• [Work instruction]
In the records below, find the line containing "Screen dimensions: 1524x784" and the line containing "Image resolution: width=1024"; please repeat exactly the lines from one to the other, both included, and nothing more.

+ + +

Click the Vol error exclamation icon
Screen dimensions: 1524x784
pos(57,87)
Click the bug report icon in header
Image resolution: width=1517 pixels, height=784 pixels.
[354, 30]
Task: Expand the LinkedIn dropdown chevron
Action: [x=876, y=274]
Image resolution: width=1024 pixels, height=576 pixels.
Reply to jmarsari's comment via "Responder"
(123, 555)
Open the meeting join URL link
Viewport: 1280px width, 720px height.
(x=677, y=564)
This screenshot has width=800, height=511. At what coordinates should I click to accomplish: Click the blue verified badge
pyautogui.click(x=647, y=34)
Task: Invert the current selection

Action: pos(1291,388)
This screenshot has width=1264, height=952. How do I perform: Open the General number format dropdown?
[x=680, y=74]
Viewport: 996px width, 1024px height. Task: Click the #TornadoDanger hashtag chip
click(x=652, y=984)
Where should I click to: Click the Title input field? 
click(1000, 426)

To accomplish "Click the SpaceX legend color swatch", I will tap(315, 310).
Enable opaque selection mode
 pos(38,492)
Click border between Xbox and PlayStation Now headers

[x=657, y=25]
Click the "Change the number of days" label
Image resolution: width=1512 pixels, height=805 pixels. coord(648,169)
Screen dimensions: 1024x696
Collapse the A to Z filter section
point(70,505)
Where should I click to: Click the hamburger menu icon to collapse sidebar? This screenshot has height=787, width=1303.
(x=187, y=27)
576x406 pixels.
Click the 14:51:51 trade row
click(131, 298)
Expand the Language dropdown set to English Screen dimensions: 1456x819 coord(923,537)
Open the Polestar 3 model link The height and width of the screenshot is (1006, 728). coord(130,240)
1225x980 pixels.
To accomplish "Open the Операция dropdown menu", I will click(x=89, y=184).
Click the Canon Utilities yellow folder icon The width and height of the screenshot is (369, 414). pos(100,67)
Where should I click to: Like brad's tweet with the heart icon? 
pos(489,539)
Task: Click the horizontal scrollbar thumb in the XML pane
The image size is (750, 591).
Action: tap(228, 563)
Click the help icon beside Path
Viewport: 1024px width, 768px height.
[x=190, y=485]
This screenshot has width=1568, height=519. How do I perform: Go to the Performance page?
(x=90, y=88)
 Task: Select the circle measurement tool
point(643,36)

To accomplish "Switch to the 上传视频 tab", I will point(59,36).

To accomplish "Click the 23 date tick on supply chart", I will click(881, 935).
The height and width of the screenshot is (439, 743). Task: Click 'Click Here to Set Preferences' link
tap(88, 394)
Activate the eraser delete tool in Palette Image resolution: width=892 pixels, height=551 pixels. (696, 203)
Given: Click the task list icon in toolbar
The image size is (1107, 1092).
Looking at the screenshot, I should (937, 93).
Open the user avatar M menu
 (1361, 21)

+ + +

• [Task response]
Screen dimensions: 1524x784
pos(57,87)
Click the bug report icon in header
Image resolution: width=1517 pixels, height=784 pixels.
[354, 30]
Task: Expand the LinkedIn dropdown chevron
Action: [x=876, y=274]
Image resolution: width=1024 pixels, height=576 pixels.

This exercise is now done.